Selection:
Yes. This is the tower that opened as THEhotel, became the Delano in 2014, and rebranded as W Las Vegas in December 2024 under Marriott. It is the same building, now with W branding and Bonvoy booking.
Does W Las Vegas have a casino?
No. It is a non-gaming tower. You reach Mandalay Bay's casino floor through a connecting corridor, which keeps the W side quieter and more residential in feel.
Are all the rooms at W Las Vegas suites?
Yes. Every room in the tower is a suite, so even the entry-level booking gives you a separate living area and generous space. I stayed in a Corner King Suite with wraparound windows. Every suite gets one and a half baths plus a wet bar and a full (paid) minibar, and mine looked out over the pool complex toward Mandalay Bay. Fair warning on the aesthetics: the rooms are very, very white, and the gold-tinted glass that gives Mandalay Bay its signature glow casts a slightly odd tone over everything inside — not everyone’s style, though the space itself is undeniable.
Can I book W Las Vegas with Marriott points?
Yes, and that is the big change from the Delano era. It is now a Marriott Bonvoy property, so you can use points, free-night certificates, and Marriott elite status here.
Can I use the Mandalay Bay pools as a W guest?
Yes. W Las Vegas has its own quieter pool deck, and your key also gives you access to Mandalay Bay's full complex, including the wave pool and lazy river.
Where on the Strip is W Las Vegas?
It sits at the far south end of the Strip, attached to Mandalay Bay. That location is calmer but a longer walk or short rideshare from center-Strip attractions.
Bottom Line
W Las Vegas is one of the more interesting stays on the south Strip precisely because of what it is not. It is not a loud casino hotel, and it is not a place where a suite costs a fortune. Instead it gives you a quiet, all-suite tower with your own pool, Mandalay Bay's amenities a corridor away, and the flexibility of Marriott Bonvoy.
The rebrand still has room to grow, and I am curious to see the property once the full renovation lands. For now, if you want a calm, spacious, points-friendly base on the Strip, W Las Vegas is a smart under-the-radar pick that most travelers walk right past.

Supplied records:

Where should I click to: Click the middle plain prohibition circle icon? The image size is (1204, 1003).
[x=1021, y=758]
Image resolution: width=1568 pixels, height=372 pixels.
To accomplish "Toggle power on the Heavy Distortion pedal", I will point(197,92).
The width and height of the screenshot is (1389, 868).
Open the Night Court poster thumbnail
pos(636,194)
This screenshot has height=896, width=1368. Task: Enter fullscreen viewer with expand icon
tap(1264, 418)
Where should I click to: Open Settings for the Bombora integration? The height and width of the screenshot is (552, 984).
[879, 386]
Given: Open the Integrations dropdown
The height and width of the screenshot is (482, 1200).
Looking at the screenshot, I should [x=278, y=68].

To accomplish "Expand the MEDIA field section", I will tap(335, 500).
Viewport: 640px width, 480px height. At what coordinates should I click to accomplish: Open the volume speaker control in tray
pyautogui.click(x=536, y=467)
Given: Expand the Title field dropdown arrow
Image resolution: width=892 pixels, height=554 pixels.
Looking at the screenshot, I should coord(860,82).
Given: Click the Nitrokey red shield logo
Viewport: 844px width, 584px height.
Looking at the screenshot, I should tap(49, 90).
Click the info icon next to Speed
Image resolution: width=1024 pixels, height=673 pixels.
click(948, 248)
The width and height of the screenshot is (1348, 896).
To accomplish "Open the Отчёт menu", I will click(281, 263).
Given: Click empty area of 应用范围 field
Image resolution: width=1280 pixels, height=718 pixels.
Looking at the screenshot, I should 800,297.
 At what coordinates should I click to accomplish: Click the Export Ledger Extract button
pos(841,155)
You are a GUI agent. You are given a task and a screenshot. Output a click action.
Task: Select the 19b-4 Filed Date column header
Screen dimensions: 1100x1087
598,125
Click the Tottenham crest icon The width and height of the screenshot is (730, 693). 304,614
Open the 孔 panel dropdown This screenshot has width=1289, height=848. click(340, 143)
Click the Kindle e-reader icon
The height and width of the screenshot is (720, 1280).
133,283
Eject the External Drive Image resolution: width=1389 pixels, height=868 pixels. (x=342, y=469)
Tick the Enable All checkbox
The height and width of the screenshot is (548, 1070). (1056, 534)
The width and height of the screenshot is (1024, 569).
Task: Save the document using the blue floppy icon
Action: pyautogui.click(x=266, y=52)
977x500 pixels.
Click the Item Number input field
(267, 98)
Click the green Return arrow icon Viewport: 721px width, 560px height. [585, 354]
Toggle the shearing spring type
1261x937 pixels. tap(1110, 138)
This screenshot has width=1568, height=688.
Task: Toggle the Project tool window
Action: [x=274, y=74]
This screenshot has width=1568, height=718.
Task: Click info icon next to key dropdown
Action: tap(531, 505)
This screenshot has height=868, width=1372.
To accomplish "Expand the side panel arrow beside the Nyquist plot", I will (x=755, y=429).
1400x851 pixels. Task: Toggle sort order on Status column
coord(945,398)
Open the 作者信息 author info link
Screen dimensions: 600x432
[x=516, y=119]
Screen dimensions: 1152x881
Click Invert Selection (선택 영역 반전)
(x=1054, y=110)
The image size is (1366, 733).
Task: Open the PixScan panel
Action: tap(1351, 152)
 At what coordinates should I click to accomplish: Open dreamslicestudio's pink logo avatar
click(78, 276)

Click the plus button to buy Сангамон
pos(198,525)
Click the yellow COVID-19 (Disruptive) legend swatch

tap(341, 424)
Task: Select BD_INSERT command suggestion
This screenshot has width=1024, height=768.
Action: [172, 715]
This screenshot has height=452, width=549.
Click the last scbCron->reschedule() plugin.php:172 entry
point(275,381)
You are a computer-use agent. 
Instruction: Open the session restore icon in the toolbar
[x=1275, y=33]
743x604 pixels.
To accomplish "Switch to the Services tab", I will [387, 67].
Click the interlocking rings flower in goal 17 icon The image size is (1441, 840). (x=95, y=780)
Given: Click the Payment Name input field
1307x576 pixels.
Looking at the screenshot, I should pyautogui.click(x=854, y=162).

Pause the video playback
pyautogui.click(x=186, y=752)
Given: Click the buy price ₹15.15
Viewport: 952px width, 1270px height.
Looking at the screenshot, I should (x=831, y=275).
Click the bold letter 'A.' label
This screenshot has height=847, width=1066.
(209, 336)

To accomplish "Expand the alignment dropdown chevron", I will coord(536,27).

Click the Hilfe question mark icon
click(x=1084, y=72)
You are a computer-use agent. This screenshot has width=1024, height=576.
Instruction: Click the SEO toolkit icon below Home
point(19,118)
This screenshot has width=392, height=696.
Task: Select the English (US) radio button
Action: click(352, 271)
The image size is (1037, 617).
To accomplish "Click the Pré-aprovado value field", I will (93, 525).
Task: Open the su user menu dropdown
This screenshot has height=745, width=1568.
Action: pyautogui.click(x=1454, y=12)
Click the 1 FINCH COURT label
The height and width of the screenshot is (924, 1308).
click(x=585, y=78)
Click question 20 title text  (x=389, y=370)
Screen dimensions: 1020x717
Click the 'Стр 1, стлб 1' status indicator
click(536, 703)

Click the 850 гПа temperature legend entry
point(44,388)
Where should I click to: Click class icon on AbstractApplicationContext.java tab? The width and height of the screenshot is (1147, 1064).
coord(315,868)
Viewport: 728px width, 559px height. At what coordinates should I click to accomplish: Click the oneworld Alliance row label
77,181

Given request A:
Answer these about the W Las Vegas text:
(i) In what month and year did the tower rebrand as W Las Vegas?
(ii) How many baths does every suite get?
(iii) Where on the Strip does W Las Vegas sit?
Given request B:
Begin at the row that has "Viewport: 728px width, 559px" and stop after the last of the rows. Rewrite those lines with "oneworld Alliance" changed to "Star Alliance" and everything else left as is.

Complete answer A:
(i) December 2024
(ii) One and a half
(iii) At the far south end, attached to Mandalay Bay

Complete answer B:
Viewport: 728px width, 559px height. At what coordinates should I click to accomplish: Click the Star Alliance row label
77,181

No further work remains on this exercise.